神保内蔵助(じんぼくらのすけ)率いる会津藩兵と新選組が山崎方面へ出撃し、長州勢を攻めます。

ドゴーーン

ぎゃあああ

ドガーーン

ひいいいぃぃぃ

山崎の長州勢を率いるのは久留米藩士・真木和泉守。

「真木和泉はここ天王山にて討死の覚悟である。志を同じくする者は残って運命を共にせよ。そうでない者はこれより馬関(下関)に落ち延び、反撃の準備をせよ」

天王山 遠景
天王山 遠景

天王山 登り口
天王山 登り口

そこで長州勢の多くは山崎街道(西国街道)から長州へ向けて落ち延びていきます。

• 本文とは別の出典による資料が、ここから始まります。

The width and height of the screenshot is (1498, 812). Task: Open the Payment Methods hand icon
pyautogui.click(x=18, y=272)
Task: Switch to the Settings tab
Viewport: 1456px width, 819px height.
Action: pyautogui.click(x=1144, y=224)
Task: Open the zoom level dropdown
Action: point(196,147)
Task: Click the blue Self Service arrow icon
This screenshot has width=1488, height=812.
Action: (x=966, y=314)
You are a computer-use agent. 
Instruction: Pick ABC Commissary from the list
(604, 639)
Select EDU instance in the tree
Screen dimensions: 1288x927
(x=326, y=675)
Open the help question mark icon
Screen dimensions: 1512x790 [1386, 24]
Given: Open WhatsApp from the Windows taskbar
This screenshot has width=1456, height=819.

残った者真木和泉以下17名は天王山を枕に討死の覚悟を決めます。

天王山へ

新選組はいったん竹田街道沿いの銭取橋の陣営にもどって隊を整えると、すぐさま会津藩兵とともに山崎を目指します。

近藤勇以下、沖田総司、永倉新八、原田佐之助、井上源三郎以下40名弱。人数の少なさから来る機動力のよさを生かして、まっさきに天王山中腹の宝積寺(ほうしゃくじ)に集結します。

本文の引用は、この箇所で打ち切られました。